What you have to do = Copy exactly the run of lines that begins at the line with "La Plagne (56, 1811)" and ends at the final line of the entries.

━━━

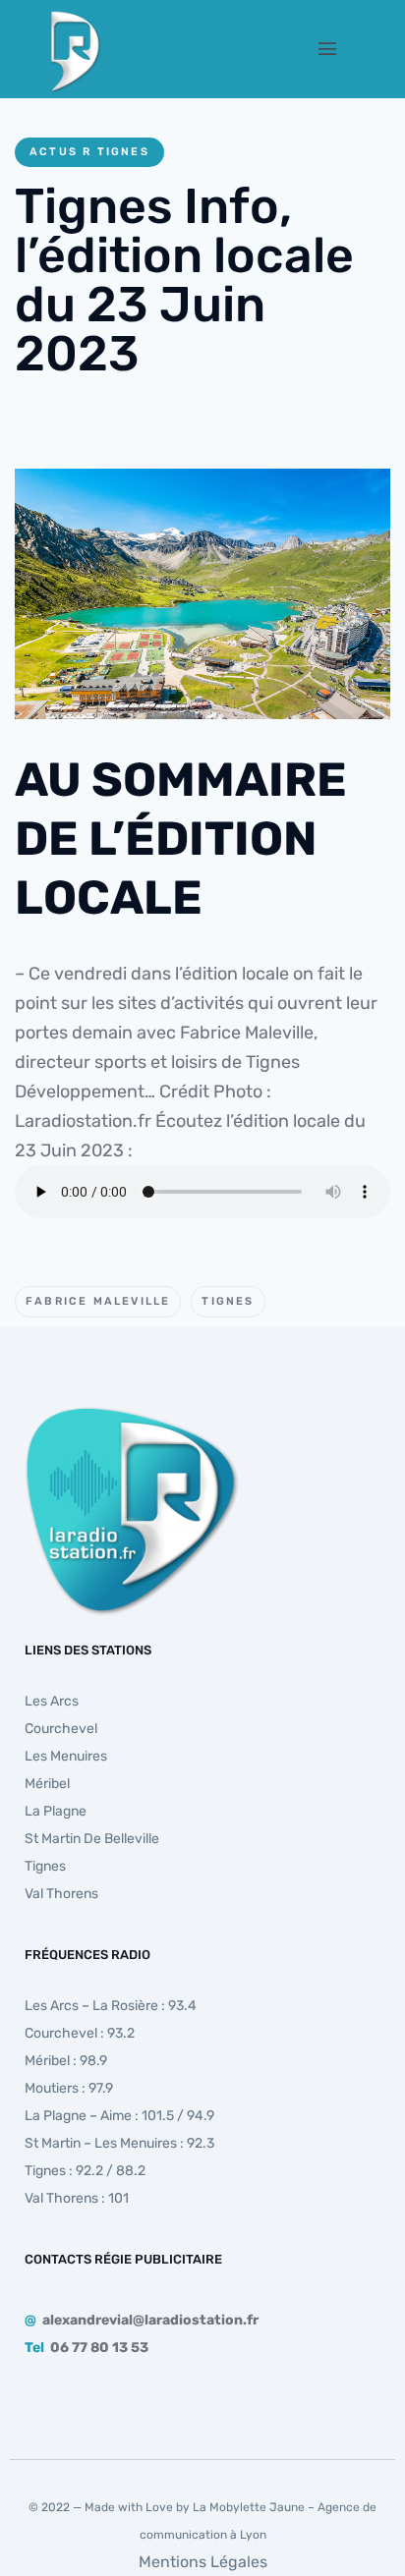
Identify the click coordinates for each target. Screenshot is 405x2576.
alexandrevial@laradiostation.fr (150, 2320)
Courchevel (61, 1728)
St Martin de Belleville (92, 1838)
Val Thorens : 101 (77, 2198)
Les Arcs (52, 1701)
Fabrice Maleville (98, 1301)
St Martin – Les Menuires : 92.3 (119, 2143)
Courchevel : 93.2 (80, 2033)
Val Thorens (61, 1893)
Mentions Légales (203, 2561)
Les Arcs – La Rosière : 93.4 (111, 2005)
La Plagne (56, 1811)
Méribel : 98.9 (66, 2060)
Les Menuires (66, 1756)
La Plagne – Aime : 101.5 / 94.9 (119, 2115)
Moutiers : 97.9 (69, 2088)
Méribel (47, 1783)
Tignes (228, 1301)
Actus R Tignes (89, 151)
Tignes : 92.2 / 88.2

━━━

Result for this exercise =
La Plagne (56, 1811)
Méribel : 98.9 (66, 2060)
Les Menuires (66, 1756)
La Plagne – Aime : 101.5 / 94.9 (119, 2115)
Moutiers : 97.9 (69, 2088)
Méribel (47, 1783)
Tignes (228, 1301)
Actus R Tignes (89, 151)
Tignes : 92.2 / 88.2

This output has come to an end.